OPINI – Ketika seorang anak SMP di Buleleng lebih fasih menelusuri TikTok dibanding membaca dua paragraf penuh buku pelajaran, kita diingatkan bahwa tantangan pendidikan hari ini bukan hanya soal fasilitas, tapi soal relevansi, ketahanan, dan kolaborasi. Di tengah kemajuan teknologi dan derasnya informasi, capaian literasi Indonesia menurut PISA 2022 justru menunjukkan paradoks bahwa peringkat meningkat, tetapi skor menurun. Ini bukan sekadar data. Ini adalah alarm.
Kita mungkin tak sedang menghadapi bencana pendidikan yang dramatis, tapi kita sedang berada di tengah “krisis sunyi” di mana kualitas belajar turun perlahan, kepercayaan terhadap sistem merosot, dan celah antarwilayah melebar. Survei Integritas KPK 2025 menempatkan indeks integritas pendidikan kita hanya di level “korektif.” Jika integritas menjadi soal, maka bukan hanya ilmu yang terancam tak sampai, tapi nilai-nilai yang menopang pendidikan juga ikut menjadi keropos.
Undang-undang Dasar 1945 Pasal 31 dengan tegas menyatakan bahwa setiap warga negara berhak mendapat pendidikan. Tapi konstitusi bukan sekadar janji negara, melainkan panggilan kolektif bahwasanya memang pendidikan adalah hak, tapi juga tanggung jawab bersama. Dari perspektif filosofis, pendidikan adalah ruang peradaban dibentuk, bukan hanya kurikulum diajarkan. Maka tak cukup jika urusan mutu pendidikan hanya diserahkan kepada Kementerian. Harus ada partisipasi semesta mulai dari pemerintah daerah, sektor swasta, masyarakat sipil, sampai orang tua di rumah.
Dalam konteks itulah, peluncuran Program Hasil Terbaik Cepat pada Hari Pendidikan Nasional 2025 menjadi momentum yang perlu direspon serius. Program ini tak hanya menjawab soal infrastruktur dan digitalisasi, tapi juga menyentuh isu kritis seperti insentif guru non-ASN yang belum tersertifikasi, dan dukungan pendidikan bagi guru-guru yang belum menyelesaikan S1. Ini adalah langkah konkret yang menyasar kualitas dari akarnya yaitu guru sebagai garda depan pendidikan.
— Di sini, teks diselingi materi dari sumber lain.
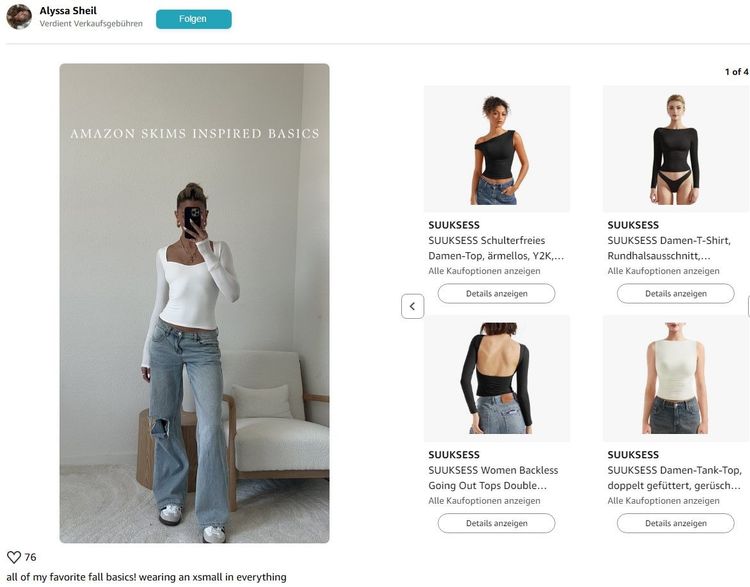Click the previous carousel arrow
Image resolution: width=750 pixels, height=587 pixels.
(x=413, y=306)
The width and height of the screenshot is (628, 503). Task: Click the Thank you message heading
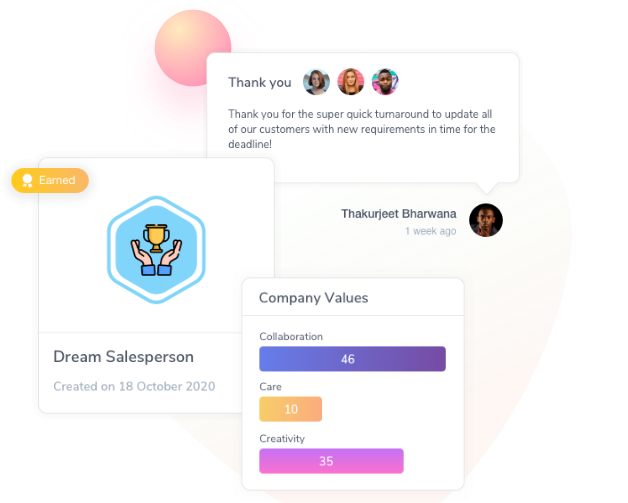pos(260,82)
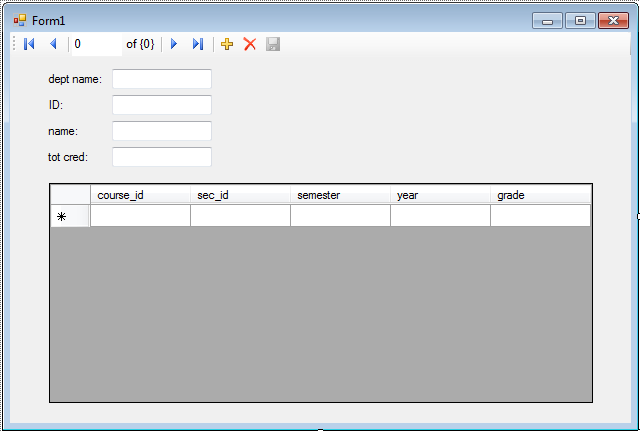
Task: Add new record with plus icon
Action: click(x=227, y=44)
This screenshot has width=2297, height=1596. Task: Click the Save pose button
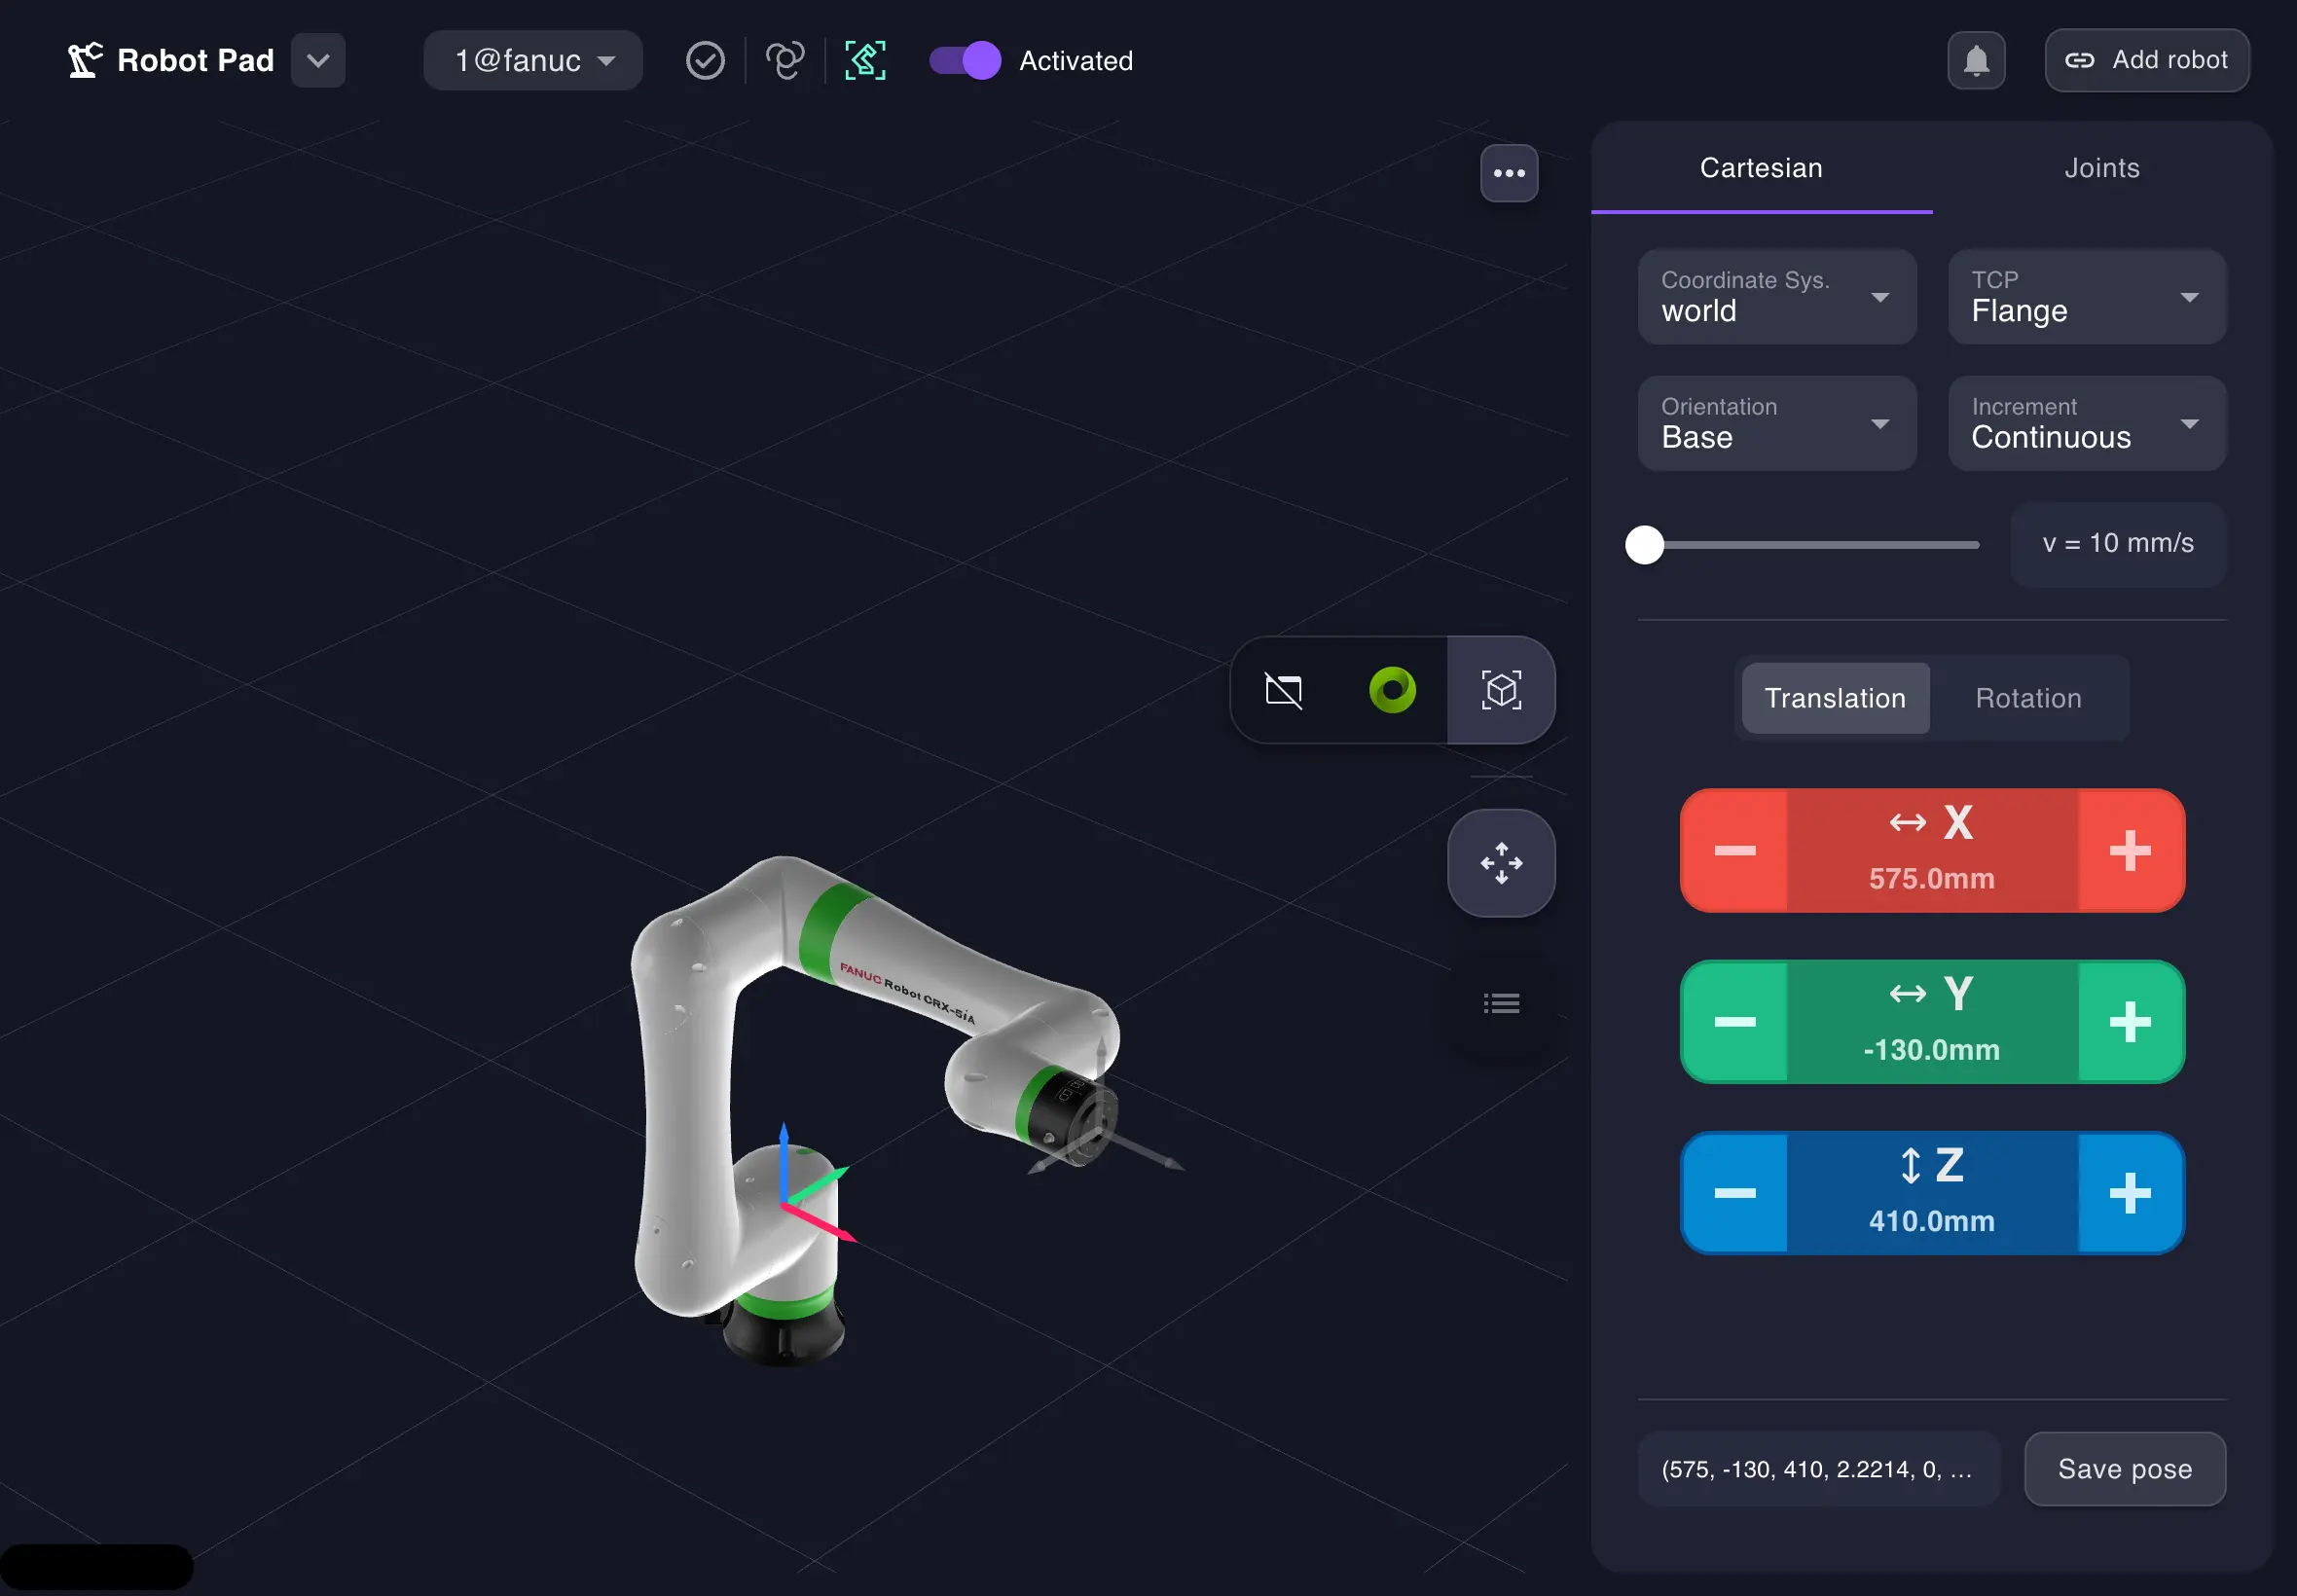coord(2123,1468)
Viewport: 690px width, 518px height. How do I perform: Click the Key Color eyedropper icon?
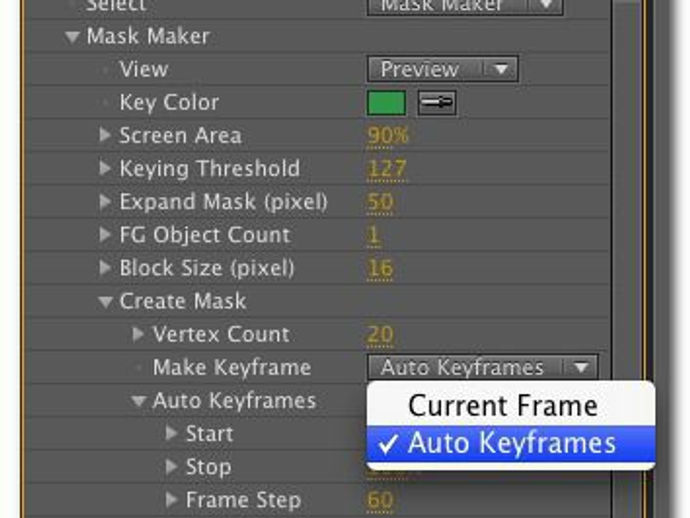pyautogui.click(x=437, y=103)
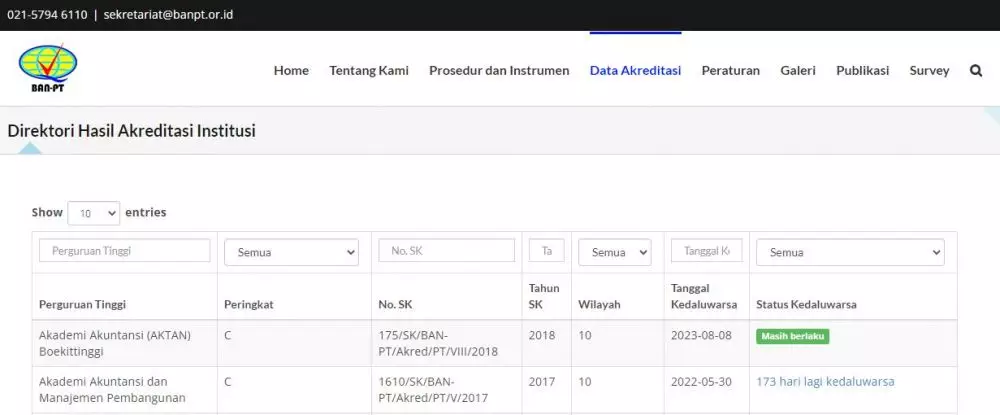The image size is (1000, 415).
Task: Open Prosedur dan Instrumen menu
Action: (499, 71)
Namun sebesar apa pun niat dan desain program pemerintah, keberhasilan tetap bergantung pada bagaimana daerah dan masyarakat menyambutnya. Pemerintah daerah tak bisa pasif menunggu alokasi. Dunia usaha bisa ikut menciptakan ekosistem belajar yang aplikatif. Komunitas lokal bisa jadi mitra literasi. Bahkan universitas pun perlu terjun mendampingi sekolah-sekolah marginal sebagai bagian dari pengabdian yang berdampak nyata. Pendidikan bermutu bukan hasil satu institusi, melainkan sinergi semesta.
Di saat bersamaan, tantangan datang dari ruang yang tak kasatmata yaitu handphone (gawai) anak-anak. Ketika siswa bisa bermain game berjam-jam tapi kesulitan memahami bacaan, ada kesenjangan atensi yang harus diselesaikan. Upaya pemerintah untuk merancang regulasi pembatasan media sosial bagi anak-anak patut didukung, karena ini bukan semata soal larangan, tapi soal perlindungan masa depan. Jika tidak disertai edukasi digital yang merata, maka kebijakan bisa menjadi formalitas belaka.
Yang perlu dipastikan ke depan adalah bahwa Program Hasil Terbaik Cepat bukan menjadi kebijakan jangka pendek yang hanya ramai saat peresmian. Pendidikan tidak bisa dikerjakan dalam logika proyek. Butuh keberlanjutan. Guru-guru yang diberi insentif hari ini harus dilatih dan didampingi secara berkala. Sarana yang dibangun harus dijaga dengan anggaran pemeliharaan yang konsisten. Evaluasi program tidak boleh hanya berupa angka output, tapi mesti menilai seberapa besar perubahan dirasakan oleh murid dan guru di ruang kelas.
Sering kali kebijakan pendidikan dibicarakan tanpa melibatkan mereka yang menjalankan langsung yaitu para guru. Padahal guru bukan sekadar pelaksana kurikulum, mereka adalah penentu arah pengalaman belajar. Ketika guru terjebak dalam birokrasi, insentif yang tidak merata, dan kurangnya kesempatan peningkatan kapasitas, maka kebijakan sebesar apa pun akan kehilangan daya dorongnya. Maka untuk memastikan bahwa suara guru didengar dalam proses perencanaan hingga evaluasi kebijakan adalah prasyarat mutlak untuk pendidikan yang benar-benar bermutu.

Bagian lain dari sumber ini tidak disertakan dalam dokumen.